Live-in nanny here. I've worked (and lived) with a few children who happened to have SN. I see two problems with OP's situation. 1. MB deliberately excluded her child from a sibling's birthday celebration. She had a choice. She could have started it at home with everyone and left that 1 child with the nanny when that child seemed to be heading for over-stimulation, but she chose not to do so. I couldn't work with a parent who would deliberately set up the family dynamic to ostracize one child, and I understand why OP said that. OP, please find another family. 2. OP has posted before. Stay-at-home MB who is never actually home. Multiple kids, 1 with SN. She feels overwhelmed and is venting. My issue is this: When venting about a family, it needs to be kept general. By giving all the extra details (SAH, never home, sn, etc.), OP is letting anyone reading DCUM who knows the family know how unhappy she is, and she's setting the family up for questions/judgement. It's unprofessional. OP, please find another family. |
Everyone has their struggles. Nannies often struggle financially because of cheap employers and the systemic social undervaluing of the work we do because it is domestic and traditionally female. It's a pointless exercise to play who has it worse and who deserves to complain. Op is not complaining to her boss. As long as she does her job she's allowed to feel however she wants. As far as I know we don't encourage thought police in this country.

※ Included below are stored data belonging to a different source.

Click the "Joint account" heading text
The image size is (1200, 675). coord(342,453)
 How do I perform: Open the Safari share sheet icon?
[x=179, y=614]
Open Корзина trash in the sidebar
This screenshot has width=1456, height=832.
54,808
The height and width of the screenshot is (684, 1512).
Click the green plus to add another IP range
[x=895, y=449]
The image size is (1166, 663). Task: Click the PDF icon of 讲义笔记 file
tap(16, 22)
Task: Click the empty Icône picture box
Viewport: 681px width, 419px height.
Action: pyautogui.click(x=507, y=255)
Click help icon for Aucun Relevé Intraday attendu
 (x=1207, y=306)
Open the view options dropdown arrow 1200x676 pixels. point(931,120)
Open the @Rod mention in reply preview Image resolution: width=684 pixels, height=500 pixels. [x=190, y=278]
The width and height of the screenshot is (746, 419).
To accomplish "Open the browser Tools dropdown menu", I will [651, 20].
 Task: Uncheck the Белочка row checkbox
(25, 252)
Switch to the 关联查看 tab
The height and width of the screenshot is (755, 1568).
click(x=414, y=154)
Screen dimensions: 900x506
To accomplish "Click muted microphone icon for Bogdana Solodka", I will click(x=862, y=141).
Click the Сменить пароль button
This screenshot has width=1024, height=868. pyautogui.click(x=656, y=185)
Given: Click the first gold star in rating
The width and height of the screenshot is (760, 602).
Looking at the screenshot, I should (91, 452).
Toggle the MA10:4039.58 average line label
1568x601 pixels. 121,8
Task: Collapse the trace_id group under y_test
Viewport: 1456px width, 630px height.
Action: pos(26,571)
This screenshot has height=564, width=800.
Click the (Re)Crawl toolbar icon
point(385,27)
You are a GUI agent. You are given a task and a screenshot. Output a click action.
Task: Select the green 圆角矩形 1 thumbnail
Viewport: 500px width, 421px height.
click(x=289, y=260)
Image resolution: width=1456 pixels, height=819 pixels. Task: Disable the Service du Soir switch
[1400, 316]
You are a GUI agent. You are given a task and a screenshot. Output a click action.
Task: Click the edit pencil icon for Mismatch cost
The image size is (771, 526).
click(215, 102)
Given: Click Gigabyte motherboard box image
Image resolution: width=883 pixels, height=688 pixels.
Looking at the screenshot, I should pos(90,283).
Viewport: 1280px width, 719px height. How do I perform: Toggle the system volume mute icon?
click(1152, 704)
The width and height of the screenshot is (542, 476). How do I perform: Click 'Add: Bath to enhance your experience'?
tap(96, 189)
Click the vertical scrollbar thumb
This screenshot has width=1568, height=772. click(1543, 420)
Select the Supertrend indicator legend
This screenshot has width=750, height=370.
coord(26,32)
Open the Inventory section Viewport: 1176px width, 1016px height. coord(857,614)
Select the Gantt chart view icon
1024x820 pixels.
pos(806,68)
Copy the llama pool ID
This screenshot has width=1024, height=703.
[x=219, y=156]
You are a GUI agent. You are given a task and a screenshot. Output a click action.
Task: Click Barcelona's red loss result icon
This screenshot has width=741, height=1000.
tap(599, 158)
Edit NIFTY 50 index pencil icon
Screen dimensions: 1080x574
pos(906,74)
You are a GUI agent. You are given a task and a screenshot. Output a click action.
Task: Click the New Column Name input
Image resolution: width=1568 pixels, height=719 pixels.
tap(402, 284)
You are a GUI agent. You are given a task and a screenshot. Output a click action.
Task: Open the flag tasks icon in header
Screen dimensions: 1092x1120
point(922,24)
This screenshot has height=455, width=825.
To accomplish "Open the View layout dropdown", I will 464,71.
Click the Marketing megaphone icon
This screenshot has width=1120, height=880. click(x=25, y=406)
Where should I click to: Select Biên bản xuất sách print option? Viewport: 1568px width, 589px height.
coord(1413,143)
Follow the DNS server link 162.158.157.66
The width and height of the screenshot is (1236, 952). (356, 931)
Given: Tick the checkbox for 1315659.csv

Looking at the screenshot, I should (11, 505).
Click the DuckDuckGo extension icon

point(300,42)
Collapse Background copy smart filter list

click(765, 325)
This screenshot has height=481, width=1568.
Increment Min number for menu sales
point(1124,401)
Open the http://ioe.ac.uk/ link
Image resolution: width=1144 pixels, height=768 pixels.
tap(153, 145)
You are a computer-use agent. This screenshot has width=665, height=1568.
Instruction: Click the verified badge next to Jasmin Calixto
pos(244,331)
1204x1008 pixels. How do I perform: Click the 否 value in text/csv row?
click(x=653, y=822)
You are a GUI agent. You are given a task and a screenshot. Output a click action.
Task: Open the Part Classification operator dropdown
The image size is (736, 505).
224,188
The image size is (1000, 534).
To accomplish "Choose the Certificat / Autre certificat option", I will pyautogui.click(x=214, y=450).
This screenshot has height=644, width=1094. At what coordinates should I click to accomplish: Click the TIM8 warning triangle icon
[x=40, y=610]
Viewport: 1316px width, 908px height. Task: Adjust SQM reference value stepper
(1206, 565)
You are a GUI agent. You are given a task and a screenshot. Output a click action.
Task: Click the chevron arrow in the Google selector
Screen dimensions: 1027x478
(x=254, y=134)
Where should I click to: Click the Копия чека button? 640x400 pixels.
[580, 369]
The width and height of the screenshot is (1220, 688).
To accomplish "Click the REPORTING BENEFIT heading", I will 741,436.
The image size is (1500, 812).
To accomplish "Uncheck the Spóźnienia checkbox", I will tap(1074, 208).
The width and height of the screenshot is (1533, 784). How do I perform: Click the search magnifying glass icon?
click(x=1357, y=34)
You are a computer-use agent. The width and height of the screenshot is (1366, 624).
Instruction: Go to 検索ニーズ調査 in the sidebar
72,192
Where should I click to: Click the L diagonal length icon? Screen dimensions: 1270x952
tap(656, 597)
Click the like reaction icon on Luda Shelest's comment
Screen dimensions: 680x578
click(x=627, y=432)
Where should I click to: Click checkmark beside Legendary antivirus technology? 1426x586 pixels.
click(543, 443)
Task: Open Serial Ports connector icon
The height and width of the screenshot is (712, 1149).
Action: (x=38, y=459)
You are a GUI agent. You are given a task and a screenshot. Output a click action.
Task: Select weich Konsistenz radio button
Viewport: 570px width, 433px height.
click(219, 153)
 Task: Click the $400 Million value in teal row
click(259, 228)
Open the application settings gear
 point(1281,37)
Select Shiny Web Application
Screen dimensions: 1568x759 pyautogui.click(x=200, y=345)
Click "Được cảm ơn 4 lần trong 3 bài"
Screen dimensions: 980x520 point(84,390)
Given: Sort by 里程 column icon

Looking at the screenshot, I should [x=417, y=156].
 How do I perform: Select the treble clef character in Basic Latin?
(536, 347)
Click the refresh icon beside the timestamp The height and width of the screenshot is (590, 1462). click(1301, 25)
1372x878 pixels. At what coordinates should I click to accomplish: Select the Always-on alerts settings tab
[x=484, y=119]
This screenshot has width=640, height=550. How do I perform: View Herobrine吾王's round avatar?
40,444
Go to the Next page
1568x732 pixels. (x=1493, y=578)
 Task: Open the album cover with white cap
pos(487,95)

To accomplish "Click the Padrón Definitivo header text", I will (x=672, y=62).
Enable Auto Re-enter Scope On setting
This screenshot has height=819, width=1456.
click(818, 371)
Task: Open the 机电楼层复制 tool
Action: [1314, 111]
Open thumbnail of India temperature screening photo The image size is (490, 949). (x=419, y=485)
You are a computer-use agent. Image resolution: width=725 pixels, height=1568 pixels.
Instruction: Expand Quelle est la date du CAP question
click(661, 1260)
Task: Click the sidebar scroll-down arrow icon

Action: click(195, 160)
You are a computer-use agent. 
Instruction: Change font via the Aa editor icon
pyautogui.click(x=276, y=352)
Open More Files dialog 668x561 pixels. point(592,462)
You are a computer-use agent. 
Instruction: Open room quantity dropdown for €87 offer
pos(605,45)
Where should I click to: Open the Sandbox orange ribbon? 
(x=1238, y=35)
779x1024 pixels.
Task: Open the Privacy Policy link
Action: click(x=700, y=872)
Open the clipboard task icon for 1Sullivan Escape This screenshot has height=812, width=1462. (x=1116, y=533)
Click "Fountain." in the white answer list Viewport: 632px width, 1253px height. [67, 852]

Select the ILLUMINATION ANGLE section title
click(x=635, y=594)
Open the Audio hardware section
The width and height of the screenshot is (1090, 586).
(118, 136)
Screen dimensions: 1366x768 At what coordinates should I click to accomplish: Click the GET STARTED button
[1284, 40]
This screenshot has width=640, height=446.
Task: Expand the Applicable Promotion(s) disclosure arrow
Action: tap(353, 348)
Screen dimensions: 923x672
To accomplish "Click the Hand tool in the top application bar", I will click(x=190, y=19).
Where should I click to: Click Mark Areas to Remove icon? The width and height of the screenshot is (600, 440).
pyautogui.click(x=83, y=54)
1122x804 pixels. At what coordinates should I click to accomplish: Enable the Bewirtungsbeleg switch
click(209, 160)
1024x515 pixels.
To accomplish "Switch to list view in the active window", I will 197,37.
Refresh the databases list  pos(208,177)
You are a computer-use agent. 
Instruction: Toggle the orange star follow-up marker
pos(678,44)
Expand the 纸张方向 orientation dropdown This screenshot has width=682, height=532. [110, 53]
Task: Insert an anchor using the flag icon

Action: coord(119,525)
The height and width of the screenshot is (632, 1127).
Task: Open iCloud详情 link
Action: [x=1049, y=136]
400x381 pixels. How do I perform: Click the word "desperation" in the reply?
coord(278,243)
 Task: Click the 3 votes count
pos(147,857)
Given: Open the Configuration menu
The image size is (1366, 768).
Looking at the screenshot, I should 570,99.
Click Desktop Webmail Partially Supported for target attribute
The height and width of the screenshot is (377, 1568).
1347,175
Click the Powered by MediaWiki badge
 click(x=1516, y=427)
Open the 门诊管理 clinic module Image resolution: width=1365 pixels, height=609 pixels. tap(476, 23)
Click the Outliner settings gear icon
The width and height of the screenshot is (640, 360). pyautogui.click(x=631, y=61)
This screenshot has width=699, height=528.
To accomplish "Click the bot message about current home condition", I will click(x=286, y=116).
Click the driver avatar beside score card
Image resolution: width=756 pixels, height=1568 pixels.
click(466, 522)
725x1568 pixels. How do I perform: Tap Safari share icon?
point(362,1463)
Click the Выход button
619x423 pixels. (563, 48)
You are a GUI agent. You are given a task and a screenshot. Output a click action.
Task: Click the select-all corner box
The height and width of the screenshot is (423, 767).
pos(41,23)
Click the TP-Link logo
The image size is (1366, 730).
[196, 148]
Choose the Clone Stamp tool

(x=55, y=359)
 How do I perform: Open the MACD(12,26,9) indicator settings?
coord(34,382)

Having a special needs child is difficult, it doesn't mean you can treat people like crap because of it, including your children. |
Oh please. OP didn't give enough details to identify the family. Newsflash. Most SAHM's with nannies aren't home. They kinda have a special spot at the top of the list of types of MB's to avoid. |
+1. Leave the job, OP. |
I know for a FACT that there must be multiple nannies on this forum with dynamics similar to Op's (sahm, more than one kid and at least one with special needs) because I'm in a similar situation and I am not the op. So you clearly don't know what you are talking about. I've made a thread or 2 praising my family and have made threads to vent, so just because Op vents doesn't mean she needs a new job. |
| OP sounds really burnt out. She says she is overwhelmed. I think that a change in job or at least a vacation is in order here. |
You think the OP is going to get a better perspective on dealing with a child with autism by reading a message board than by caring for a child with autism irl?